Dans la lignée d’Helmut Kohl et Konrad Adenauer
L’extraordinaire longévité politique d’Angela Merkel s’explique d’abord par le système politique allemand, comme le souligne la politologue Claire Demesmay, directrice des relations franco-allemandes à l’Institut allemand de politique étrangère : « Le système allemand encourage la stabilité. Une fois qu’on est élu, on peut capitaliser d’avantage sur ce pouvoir. »
Si Angela Merkel est réélue, elle sera à pied d’égalité avec Helmut Kohl (CDU) et Konrad Adenauer (CDU), qui ont eux aussi été reconduits à quatre reprises à la tête de la chancellerie. Pour le journaliste allemand Robin Alexander, correspondant politique à l’hebdomadaire Die Welt am Sonntag et spécialiste d’Angela Merkel (1), cette prédilection des électeurs allemands pour la stabilité politique serait liée au passé agité de l’Allemagne :
« Il y a un désir de stabilité à cause des temps très instables que nous avons connu : deux dictatures, deux guerres mondiales, l’Holocauste… »
Angela Merkel n’est pas dotée d’un grand charisme, elle séduit les électeurs allemands à un autre niveau. Pour le psychanalyste allemand Hans-Joachim Maaz, « le fait qu’elle soit modeste, pas prétentieuse, fait d’elle une surface de projection ». Selon lui, les électeurs allemands voient en elle tantôt une figure maternelle (« Mutti »), tantôt une figure d’autorité (« la femme la plus puissante du monde »), quand pour d’autres elle est une « traîtresse au peuple », comme la surnomment aujourd’hui les électeurs qui ne lui pardonnent pas d’avoir accueilli plus d’un million de réfugiés en Allemagne. Claire Demesmay observe dans l’attitude de la chancelière allemande « un point d’équilibre entre modestie et expérience » propice à plaire à ses concitoyens:
« Elle est établie, elle a un réseau incroyable, il lui suffit de prendre son téléphone pour parler à Trump, à Macron ou à Poutine. Mais elle ne se met pas en avant dans un monde qui est dominé sur un plan international par des hommes au pouvoir qui sortent les muscles. Et pourtant, elle est au centre du jeu. »
Madame normale
De la même façon, Angela Merkel affiche depuis des années une simplicité qui lui vaut, certes, des railleries mais qui forcent le respect chez les Allemands.

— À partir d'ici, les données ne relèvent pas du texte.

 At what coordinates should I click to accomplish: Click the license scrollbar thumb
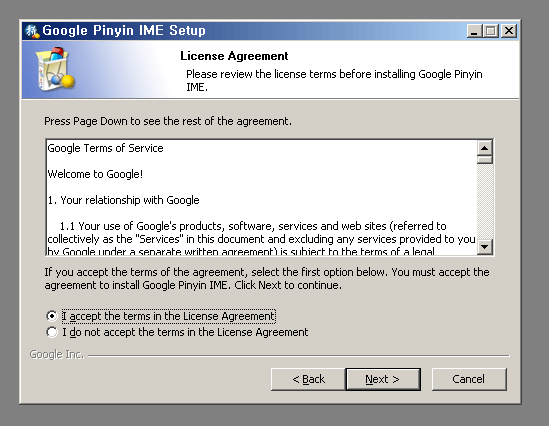[x=485, y=160]
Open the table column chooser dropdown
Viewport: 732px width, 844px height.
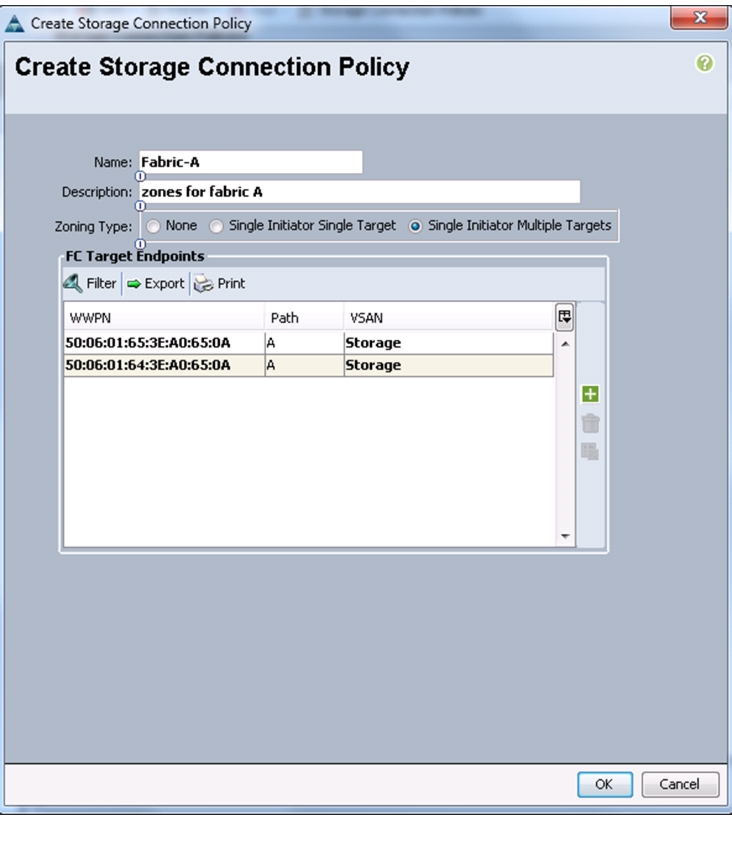(564, 317)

Quelques exemples : plutôt que de loger dans le prestigieux appartement de fonction de la chancellerie, elle continue d’habiter dans un appartement de location. Elle passe toujours ses vacances en Allemagne, en toute simplicité, alternant séjours dans les Alpes et dans sa maison de campagne dans l’Uckermark, tout près de Berlin. Elle ressort régulièrement les mêmes robes de soirées lorsqu’elle se rend au festival de Bayreuth. Elle fait ses courses elle-même…

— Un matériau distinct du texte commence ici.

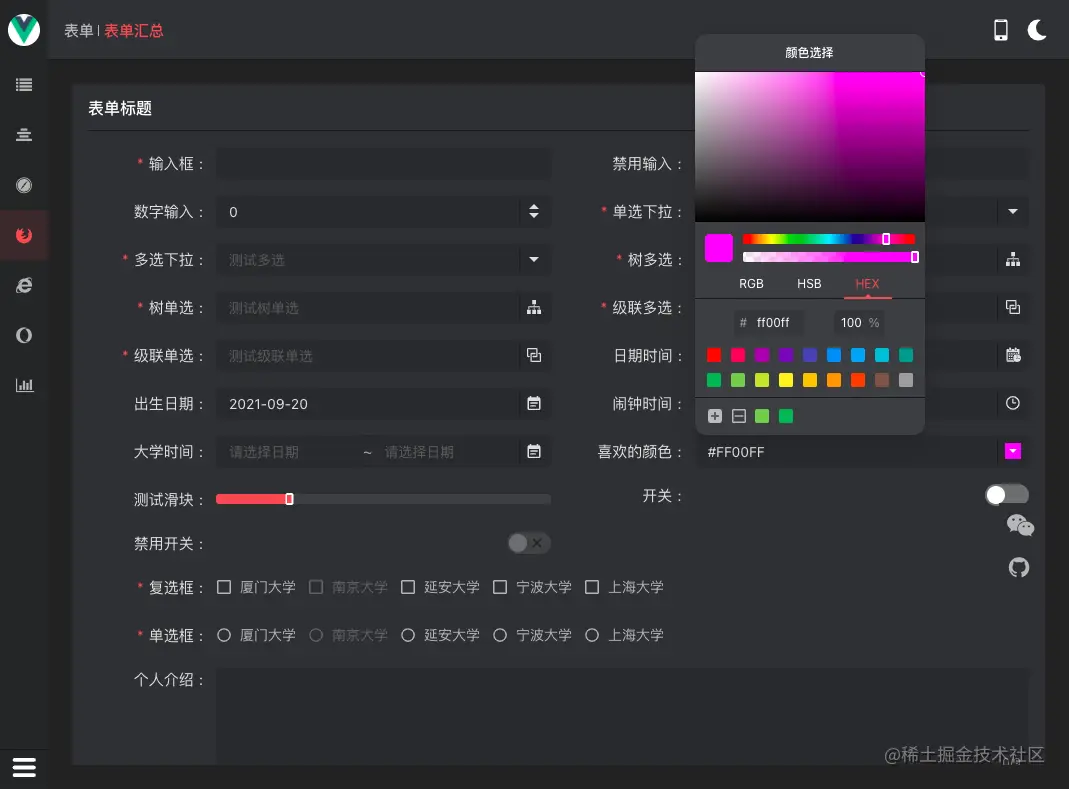Viewport: 1069px width, 789px height.
Task: Click the mobile preview phone icon
Action: (x=1000, y=30)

« Elle ne se met pas sur un piédestal et joue de ce côté ‘je suis normale, voici ma recette de cuisine préférée, me voici en train de faire de la randonnée’« , souligne Claire Demesmay. Elle veut renvoyer l’image qu’elle n’est pas au-dessus du lot, ce qui plait en effet à la population allemande. »
Son pragmatisme, sa souplesse, sa capacité à faire des compromis avec ses partenaires politiques font également partie de ses atouts. Claire Demesmay va même jusqu’à parler de « malléabilité » et de « plasticité » :
« Elle est capable de changer de position, de s’adapter, et elle travaille beaucoup avec l’opinion publique. Si elle voit qu’une de ses positions ne passe pas, alors elle en change. »
Son leadership serein joue un grand rôle dans sa popularité: « Angela Merkel est d’ailleurs très respectée même chez les électeurs qui n’aiment pas son parti », observe Robin Alexander.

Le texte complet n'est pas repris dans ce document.